第2回東日本大震災チャリティ落語-落語の力- 2011年7月

出演者全員無償のチャリティで、落語6団体が協力している。渋谷C.C.Lemonホールの1階中ほど右寄りで3800円。

しょっぱなが三遊亭王楽さんという贅沢さ。ちょっと遅れちゃって、ナイツの漫才の終わる頃に到着しました。
まずは大御所、歌丸さんの「壷算」を聴く。笑点ですよ、うわあ本物、って思っちゃう。噺は端正。談笑さんの薄型テレビ算のほうが何度も聴いてるわけですが、はは。
続いて三遊亭小遊三さんが「替わり目」。談春さんで聴いたことがある演目で、酔っぱらいが車屋さんに無茶を言うところから、夫婦愛を感じさせるところまで。小遊三さんの酔っぱらいは可愛げがあり、女将さんとのやりとりも歯切れがいい。

短い仲入りのあと、渡辺正行さんが登場。幕が上がったら高座がそのままなので客席がどよめく。落語なんですね~ マクラは明大落研で志の輔さんから伝統ある高座名を受け継いだ逸話など。志の輔さんの真似がうまい。

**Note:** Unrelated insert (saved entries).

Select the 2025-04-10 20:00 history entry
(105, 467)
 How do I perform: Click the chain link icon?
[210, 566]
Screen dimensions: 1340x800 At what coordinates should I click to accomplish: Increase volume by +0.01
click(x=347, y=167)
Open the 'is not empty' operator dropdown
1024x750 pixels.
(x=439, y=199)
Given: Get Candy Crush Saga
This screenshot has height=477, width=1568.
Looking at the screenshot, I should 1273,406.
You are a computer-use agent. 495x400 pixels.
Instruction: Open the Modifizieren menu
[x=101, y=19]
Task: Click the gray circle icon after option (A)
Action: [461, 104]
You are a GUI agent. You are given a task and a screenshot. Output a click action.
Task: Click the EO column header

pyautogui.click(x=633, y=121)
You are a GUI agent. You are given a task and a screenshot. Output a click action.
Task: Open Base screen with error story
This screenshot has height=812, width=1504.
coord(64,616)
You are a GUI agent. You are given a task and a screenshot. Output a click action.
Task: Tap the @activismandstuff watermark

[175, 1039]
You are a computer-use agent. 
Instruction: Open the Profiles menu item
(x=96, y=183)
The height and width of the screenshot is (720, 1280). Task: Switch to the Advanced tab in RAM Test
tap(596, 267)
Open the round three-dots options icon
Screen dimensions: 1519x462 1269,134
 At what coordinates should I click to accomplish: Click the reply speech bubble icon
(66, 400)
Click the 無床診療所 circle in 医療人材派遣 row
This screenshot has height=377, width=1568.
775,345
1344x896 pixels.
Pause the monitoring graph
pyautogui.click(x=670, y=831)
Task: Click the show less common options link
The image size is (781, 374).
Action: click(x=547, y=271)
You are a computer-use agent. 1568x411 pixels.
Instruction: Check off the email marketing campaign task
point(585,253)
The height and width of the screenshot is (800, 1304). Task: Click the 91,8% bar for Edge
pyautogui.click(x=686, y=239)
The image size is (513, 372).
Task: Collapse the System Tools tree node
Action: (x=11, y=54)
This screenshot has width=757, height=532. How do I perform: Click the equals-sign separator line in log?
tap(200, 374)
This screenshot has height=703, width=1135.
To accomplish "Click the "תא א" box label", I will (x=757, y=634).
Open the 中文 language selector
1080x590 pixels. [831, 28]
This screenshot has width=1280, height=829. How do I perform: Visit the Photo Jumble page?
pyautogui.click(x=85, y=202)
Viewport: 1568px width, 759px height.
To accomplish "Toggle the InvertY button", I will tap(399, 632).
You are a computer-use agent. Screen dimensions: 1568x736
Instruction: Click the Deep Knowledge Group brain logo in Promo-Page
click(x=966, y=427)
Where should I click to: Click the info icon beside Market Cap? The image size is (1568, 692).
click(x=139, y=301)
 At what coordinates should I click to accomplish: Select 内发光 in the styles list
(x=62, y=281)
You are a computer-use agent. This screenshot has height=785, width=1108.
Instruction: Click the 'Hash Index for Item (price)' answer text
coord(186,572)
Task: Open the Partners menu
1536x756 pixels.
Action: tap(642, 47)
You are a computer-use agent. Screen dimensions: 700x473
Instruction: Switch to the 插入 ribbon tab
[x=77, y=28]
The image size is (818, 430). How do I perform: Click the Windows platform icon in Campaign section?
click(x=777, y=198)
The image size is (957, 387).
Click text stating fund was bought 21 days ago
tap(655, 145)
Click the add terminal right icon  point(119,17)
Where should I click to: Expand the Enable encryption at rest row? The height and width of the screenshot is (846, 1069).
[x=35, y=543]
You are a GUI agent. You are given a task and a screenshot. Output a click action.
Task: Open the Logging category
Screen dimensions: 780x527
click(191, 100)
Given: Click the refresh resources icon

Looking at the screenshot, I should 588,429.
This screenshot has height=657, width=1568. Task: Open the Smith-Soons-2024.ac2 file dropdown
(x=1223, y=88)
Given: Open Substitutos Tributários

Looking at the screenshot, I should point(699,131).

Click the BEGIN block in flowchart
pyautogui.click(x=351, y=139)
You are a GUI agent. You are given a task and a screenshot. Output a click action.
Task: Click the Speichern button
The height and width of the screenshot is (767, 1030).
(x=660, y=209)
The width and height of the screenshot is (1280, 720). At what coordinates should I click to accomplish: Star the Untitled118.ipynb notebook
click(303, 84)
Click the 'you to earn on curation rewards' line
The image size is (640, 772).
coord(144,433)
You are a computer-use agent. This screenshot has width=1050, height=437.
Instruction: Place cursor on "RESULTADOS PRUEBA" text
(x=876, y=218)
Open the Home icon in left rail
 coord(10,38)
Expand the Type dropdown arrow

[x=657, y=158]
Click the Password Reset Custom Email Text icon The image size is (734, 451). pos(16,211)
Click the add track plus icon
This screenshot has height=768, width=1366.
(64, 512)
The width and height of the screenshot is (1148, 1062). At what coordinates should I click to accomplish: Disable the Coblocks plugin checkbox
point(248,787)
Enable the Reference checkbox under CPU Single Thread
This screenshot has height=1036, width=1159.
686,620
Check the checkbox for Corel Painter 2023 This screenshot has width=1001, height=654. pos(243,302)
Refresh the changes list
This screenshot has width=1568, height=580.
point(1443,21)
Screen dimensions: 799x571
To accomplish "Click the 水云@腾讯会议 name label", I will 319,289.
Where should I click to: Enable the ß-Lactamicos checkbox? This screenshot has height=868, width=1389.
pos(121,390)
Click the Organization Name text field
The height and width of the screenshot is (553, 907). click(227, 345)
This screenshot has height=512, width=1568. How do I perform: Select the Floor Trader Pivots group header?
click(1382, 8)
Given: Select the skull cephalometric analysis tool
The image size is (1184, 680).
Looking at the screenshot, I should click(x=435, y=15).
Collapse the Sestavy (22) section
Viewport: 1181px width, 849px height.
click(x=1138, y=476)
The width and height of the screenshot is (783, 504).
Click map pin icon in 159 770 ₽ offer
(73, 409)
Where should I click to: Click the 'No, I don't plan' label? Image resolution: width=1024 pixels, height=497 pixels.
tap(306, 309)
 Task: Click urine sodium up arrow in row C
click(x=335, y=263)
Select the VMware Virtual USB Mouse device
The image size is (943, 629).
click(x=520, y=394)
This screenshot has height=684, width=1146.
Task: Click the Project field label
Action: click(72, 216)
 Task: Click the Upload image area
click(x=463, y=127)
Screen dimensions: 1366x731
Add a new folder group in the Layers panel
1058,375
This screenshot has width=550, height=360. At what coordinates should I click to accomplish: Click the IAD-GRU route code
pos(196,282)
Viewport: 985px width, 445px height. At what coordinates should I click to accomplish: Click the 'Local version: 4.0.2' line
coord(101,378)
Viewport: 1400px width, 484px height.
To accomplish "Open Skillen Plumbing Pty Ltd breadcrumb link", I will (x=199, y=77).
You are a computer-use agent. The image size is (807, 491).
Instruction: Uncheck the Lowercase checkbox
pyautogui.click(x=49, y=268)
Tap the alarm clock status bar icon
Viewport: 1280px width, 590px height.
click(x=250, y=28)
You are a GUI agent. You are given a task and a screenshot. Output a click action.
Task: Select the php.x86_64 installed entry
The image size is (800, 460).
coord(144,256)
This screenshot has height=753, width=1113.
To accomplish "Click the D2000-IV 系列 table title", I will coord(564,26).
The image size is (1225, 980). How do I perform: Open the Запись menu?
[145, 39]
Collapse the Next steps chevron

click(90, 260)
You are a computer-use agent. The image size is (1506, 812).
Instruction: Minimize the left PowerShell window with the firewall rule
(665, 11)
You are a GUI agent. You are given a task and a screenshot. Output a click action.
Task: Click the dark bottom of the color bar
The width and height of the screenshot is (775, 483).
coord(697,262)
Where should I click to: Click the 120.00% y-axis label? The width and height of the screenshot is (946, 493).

「冬の噺だけどこれしかできない」「着物も冬物」などと言い訳しつつ、「時そば」をきっちりと。
そしていよいよ談春さん。立川流が寄席スタイルに呼ばれるとは、自分がショートプログラムで兄弟子がフリーをやります、などと、相変わらずちょっと斜に構えたマクラから、初めて習った噺、と前置きして「道灌」。ご隠居から、道灌が雨具を借りようとして和歌で断られるエピソードを習った八五郎が、真似ようとしてグダグダになる。八五郎の駄洒落をご隠居が採点するあたり、テンポがよくて、さすがに巧い!
トリは志の輔さん。故郷富山の焼き肉店のユッケ騒動、規制が発表されて「えっ、ダメだったの?」と驚いた話、とはいえ事前に断ればいいのか、という疑問から、飛行機の天候調査の話…と、結構ハイテンションなマクラがあって「ハナコ」。なんでも事前にしつこく説明する宿、しまいには夕食に出す牛の説明まで…という新作です。風評被害も連想させ、「今らしさ」が色濃い。チャリティでもこのヒネリ、らしいですね。

この豪華顔ぶれで2時間半。駆け足だったのがやや残念だけど、楽しかった。